I no longer have this system, however I am going to attempt to replicate the issue by pulling a docker image, I will also look into this set -x to further understand why and work on the bug. I am new to this. I apologize if my bug report was not detailed enough.
Created attachment 2054635 [details] journal.txt (In reply to Martin Pitt from comment #5) > @tye7354 thanks for your report. This was already reported before, > in bug 2243194 and bug 2143070. I still don't understand what happens, and > we never see this anywhere in our CI either. > > This can realistically come from only two places, as these are the only ones > where /usr/bin/hostname is called in cockpit: > > - /usr/share/cockpit/motd/update-motd calls hostname, this is invoked > through cockpit-motd.service. But that doesn't run in cockpit_ws_t context, > it's an independent unit. > > - /usr/libexec/cockpit-certificate-helper (invoked from cockpit.service via > cockpit-certificate-ensure) calls hostname if sscg is not installed. But > this is only called when using cockpit the first time, and neither this > report nor the duplicate #2143403 sound like that. > > Therefore, can you please attach a full `journalctl -b > /tmp/journal.txt` > from a run where this happens? Here's the requested journal.txt where the error is present.

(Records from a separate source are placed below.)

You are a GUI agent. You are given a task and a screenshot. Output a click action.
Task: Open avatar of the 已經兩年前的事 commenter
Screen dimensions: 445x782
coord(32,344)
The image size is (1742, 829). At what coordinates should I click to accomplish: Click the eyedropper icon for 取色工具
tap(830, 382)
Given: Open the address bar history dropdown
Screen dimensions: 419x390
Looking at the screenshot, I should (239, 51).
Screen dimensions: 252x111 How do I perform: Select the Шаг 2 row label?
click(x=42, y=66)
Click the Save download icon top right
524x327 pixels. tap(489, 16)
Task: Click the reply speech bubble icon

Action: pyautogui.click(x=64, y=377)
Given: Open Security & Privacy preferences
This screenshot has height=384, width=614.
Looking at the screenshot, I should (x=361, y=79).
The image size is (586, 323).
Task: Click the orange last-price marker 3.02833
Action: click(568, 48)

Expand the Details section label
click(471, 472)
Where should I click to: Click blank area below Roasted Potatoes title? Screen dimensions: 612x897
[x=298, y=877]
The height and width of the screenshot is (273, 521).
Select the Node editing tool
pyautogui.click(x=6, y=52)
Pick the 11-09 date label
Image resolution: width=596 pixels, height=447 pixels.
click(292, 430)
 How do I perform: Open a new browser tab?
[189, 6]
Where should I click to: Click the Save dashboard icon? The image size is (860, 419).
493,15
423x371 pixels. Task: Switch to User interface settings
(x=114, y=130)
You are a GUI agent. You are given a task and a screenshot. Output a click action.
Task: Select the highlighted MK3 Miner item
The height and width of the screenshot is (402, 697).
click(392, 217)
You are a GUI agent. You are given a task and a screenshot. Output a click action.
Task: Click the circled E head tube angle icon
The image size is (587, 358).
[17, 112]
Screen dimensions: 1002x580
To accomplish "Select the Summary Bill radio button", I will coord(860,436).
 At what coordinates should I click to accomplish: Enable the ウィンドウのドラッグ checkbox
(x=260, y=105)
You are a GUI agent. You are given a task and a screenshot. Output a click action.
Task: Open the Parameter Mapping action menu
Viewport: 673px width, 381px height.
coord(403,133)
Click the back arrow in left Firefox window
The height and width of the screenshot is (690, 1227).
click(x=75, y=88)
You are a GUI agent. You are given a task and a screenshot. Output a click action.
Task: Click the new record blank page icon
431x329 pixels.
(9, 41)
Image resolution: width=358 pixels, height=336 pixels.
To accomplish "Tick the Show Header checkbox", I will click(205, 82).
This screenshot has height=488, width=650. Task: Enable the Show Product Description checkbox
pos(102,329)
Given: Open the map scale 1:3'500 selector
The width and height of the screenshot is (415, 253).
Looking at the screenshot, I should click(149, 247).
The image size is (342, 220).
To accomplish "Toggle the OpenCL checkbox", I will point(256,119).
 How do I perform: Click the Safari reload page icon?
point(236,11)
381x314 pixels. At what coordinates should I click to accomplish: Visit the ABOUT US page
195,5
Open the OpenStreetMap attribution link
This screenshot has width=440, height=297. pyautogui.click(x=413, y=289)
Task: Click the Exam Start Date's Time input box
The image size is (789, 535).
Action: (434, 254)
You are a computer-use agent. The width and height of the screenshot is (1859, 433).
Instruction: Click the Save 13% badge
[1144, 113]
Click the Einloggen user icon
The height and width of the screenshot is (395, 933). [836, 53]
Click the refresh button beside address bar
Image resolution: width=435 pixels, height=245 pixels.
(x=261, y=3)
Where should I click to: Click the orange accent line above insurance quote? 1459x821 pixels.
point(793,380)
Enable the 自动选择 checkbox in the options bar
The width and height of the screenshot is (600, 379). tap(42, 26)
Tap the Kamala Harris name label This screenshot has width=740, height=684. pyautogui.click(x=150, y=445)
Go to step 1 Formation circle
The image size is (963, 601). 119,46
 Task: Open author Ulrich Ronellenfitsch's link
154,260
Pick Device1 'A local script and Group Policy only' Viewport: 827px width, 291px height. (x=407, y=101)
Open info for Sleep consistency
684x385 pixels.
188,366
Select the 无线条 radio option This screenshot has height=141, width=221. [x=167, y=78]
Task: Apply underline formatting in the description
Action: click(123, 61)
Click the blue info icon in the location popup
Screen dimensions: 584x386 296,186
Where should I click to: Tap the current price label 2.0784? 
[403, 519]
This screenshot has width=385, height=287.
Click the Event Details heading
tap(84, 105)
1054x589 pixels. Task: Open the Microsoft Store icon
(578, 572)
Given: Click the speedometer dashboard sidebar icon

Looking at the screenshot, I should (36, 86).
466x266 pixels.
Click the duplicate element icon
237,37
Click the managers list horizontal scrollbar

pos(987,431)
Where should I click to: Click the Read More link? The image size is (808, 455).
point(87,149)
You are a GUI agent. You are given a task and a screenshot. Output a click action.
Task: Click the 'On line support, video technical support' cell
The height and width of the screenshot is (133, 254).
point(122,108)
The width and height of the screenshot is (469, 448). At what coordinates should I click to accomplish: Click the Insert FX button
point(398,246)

Coacher: I'm afraid that initial journal doesn't show anything new. The only messages are the two avc denials, but it doesn't show what pid 1088 is, or which unit it belongs to. If you could add the two `set -x` from comment #5, that'd be great. Thanks!
(In reply to Martin Pitt from comment #8) > Coacher: I'm afraid that initial journal doesn't show anything new. The only > messages are the two avc denials, but it doesn't show what pid 1088 is, or > which unit it belongs to. If you could add the two `set -x` from comment #5, > that'd be great. Thanks! I've made the requested change. Will post back when the problem reoccurs.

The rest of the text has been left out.